Wednesday, January 12, 2022

Mindfulness of a Black-backed Woodpecker


Allow me to set the scene. Can you call to mind the delightful aroma of balsam needles, perhaps from a Christmas tree you brought into the house or from an experience of walking in a spruce-fir forest? Imagine you're standing in a thick forest of red spruce and balsam fir trees. The trees are growing so close together that the forest understory is a thickly vegetated land of shadows.  The forest floor is covered with moss so thick that every step you take into this northern forest sanctuary feels soft and squishy underfoot like a moist cushion. Welcome to the home of the black-backed woodpecker.

When I spend time in the spruce-fir forests of the Adirondack Park, I’m often on the lookout for a very special bird who reminds me to slow down and pay attention to the intricate details of nature's beauty and complexity. My every encounter with the rare and illusive black-backed woodpecker feels like a gift.

(Task to complete) In the woodpecker passage, in the forests of which park does the writer watch for the black-backed woodpecker?

(Given entries)
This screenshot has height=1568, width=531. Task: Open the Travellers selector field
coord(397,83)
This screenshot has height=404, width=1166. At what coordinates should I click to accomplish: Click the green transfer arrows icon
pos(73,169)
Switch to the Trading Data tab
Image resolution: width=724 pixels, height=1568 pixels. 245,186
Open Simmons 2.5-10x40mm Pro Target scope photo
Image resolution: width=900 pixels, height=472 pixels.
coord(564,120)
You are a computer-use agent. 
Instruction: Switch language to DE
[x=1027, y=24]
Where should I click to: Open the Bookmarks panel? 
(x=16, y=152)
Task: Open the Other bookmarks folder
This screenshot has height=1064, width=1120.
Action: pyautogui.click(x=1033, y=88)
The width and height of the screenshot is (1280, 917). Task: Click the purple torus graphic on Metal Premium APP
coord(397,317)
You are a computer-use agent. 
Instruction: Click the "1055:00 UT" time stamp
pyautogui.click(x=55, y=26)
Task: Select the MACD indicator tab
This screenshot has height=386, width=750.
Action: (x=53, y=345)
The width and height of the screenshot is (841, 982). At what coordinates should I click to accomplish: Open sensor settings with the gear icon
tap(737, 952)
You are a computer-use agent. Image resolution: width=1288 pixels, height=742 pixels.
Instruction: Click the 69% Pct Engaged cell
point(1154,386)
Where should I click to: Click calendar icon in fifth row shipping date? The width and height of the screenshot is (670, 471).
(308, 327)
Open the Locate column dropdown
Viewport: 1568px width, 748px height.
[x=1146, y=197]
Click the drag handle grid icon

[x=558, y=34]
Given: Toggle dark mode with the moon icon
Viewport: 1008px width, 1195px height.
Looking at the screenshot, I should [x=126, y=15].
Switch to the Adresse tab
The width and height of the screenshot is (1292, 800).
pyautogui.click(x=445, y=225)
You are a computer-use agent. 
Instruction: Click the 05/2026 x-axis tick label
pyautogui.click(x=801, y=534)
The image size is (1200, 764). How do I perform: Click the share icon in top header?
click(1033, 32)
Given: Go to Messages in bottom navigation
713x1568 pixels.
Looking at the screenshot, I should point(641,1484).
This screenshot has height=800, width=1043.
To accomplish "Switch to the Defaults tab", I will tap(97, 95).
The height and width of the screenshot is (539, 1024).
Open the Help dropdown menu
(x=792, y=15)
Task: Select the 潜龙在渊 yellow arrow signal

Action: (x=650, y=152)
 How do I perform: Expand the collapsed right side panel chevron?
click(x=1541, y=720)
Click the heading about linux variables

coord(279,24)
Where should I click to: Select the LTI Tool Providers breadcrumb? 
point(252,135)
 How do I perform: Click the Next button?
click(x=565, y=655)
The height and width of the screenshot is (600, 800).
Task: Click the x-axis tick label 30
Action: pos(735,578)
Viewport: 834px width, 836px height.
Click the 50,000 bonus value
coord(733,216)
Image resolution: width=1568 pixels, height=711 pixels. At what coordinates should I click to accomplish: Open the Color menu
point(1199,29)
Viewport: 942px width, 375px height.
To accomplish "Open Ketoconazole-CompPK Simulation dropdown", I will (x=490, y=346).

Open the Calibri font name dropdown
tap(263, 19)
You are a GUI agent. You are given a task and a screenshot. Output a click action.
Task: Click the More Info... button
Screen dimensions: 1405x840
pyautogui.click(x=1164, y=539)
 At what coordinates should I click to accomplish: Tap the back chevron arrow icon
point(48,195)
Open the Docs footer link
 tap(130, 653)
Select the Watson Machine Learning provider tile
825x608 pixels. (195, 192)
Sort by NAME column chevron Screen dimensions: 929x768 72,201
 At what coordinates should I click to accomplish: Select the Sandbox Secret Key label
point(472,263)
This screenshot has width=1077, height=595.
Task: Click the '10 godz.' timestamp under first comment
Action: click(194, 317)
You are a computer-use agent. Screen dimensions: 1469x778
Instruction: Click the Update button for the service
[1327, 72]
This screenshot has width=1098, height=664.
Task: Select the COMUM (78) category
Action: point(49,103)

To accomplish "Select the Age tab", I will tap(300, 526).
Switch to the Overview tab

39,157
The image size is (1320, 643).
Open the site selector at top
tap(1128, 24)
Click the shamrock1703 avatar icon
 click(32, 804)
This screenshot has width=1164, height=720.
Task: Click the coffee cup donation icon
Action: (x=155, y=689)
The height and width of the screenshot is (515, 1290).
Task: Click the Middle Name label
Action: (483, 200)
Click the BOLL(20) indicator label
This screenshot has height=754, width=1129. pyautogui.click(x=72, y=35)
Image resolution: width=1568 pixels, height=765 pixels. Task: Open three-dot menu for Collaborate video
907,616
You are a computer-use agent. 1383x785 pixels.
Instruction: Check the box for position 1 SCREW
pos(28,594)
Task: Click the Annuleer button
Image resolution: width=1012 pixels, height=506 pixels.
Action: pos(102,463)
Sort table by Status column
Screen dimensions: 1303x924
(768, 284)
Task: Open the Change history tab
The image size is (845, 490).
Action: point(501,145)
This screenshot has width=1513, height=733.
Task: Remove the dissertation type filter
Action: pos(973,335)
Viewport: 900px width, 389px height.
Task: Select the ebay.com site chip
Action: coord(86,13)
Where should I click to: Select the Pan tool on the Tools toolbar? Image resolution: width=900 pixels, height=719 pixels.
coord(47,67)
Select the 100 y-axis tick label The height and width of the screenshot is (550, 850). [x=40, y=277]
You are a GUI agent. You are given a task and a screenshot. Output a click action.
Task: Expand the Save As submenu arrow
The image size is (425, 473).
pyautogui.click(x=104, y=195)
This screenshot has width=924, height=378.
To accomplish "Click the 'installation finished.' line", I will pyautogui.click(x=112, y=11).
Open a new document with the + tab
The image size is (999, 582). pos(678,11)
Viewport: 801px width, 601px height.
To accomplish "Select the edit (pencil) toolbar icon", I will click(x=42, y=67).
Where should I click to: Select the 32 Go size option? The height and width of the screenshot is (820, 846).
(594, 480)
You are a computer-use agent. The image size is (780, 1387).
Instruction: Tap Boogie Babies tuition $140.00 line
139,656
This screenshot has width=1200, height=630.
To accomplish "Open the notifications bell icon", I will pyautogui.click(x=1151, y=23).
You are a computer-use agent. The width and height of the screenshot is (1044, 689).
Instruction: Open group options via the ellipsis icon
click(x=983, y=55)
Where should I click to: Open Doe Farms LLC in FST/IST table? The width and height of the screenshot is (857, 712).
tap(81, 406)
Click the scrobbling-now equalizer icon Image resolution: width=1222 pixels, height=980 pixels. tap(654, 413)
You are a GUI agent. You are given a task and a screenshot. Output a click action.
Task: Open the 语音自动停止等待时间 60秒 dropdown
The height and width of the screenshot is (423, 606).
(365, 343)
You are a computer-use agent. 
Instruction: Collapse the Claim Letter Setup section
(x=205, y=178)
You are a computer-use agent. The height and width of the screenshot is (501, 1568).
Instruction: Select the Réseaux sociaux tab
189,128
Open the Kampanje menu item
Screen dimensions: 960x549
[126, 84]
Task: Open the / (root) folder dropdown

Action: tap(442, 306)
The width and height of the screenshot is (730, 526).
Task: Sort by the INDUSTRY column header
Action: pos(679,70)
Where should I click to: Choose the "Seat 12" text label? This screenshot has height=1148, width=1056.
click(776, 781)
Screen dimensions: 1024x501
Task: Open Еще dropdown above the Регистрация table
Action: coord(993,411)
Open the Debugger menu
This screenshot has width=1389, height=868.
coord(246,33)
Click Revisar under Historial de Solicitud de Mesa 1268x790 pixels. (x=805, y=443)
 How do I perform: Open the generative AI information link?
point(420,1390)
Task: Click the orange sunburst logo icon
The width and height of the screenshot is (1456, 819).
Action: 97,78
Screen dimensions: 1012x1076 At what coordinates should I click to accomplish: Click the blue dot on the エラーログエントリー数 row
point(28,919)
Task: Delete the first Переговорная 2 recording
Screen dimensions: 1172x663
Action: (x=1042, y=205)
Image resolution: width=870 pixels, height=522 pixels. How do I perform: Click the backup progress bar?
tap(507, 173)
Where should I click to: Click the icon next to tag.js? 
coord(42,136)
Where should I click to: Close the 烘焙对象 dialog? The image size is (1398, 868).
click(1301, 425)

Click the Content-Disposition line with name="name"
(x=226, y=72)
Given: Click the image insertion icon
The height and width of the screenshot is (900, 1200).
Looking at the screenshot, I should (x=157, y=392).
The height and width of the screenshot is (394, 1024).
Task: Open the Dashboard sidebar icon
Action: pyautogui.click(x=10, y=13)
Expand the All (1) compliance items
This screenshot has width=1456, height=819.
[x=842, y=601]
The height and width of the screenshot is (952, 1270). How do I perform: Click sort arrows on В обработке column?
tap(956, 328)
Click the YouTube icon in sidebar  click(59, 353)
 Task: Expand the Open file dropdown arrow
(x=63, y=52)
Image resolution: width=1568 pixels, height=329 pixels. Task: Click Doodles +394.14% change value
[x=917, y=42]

(Result of this exercise) The Adirondack Park